I would consider myself a low-level person who thinks about allocations in my application, the performance cost of various approaches, and I like knowing the details of how something works. I might do the wrong thing at times for certain tradeoffs, but I like to be aware of that tradeoff existing and which decision was made. For this task though?

I have no idea how it works.

Before starting this project I had zero knowledge of 3D rendering, model formats, and while I did manually reverse engineer the game's general virtual filesystem format for its packed files, I got about halfway through reversing the similar virtual filesystem used for 3D model assets. I have no idea how it works beyond what I started.

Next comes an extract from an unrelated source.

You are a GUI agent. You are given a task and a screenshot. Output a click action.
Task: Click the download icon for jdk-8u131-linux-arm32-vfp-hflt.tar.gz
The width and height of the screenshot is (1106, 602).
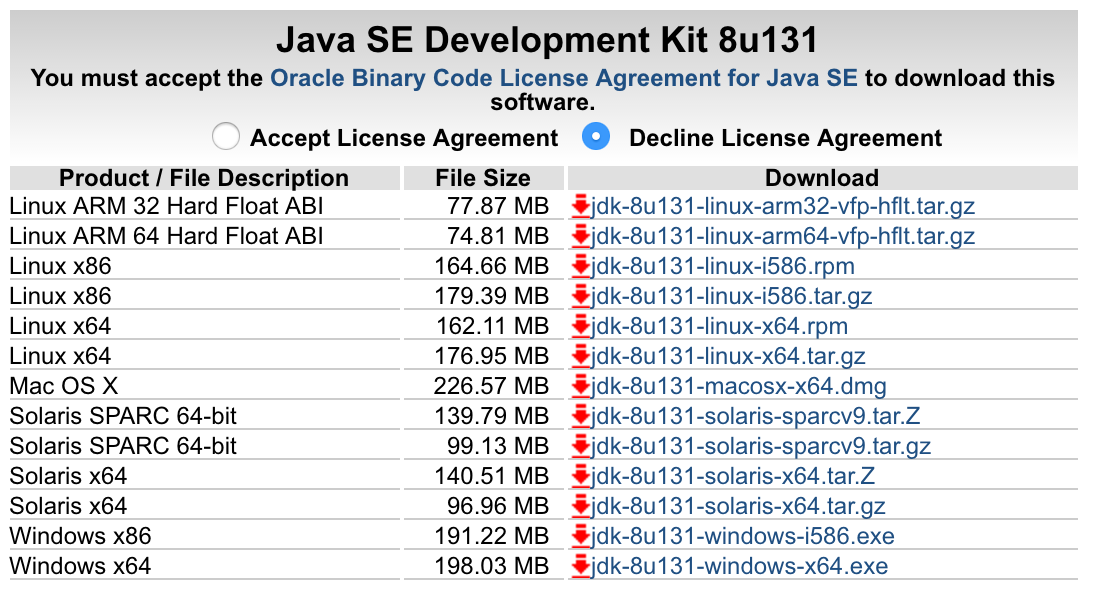click(x=581, y=206)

I read the code as Claude went along, pointing out things that I thought were obvious anti-patterns or incorrect... but I couldn't tell you how the different ship mesh sections are read, then paired to their transformation matrix (which is located in another file).

That kind of sucks.

Don't get me wrong -- I am happy that I'm giving people something they want and it otherwise may not have ever gotten done without Claude helping accelerate things. I'm also happy that the barrier to these types of tasks are lowered for a modest fee. There's just not "my code" and the iteration over failure to be proud of, and I want people to feel confident that the person behind the software fully understands what it's doing. Or supposed to be doing.

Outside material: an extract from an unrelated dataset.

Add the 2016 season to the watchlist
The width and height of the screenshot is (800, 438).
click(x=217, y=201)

Even back in the days of asking my friends for help, I was still building a relationship with them in some capacity and they could help guide me. In some cases they would even just reverse engineer things, hand me the completed package, and explain to me the bullshit they had to understand, and I'd happily give them a shoutout for helping with the project. Now it's a one-way trip with Claude and asking it to do a brain dump.

I suppose that just like I told the AI not to take shortcuts though, I find it hard to accept <Insert This Month's Best Model> doing these things at the cost of building my own context, expanding my skillset to new areas, and keeping my existing skills sharp.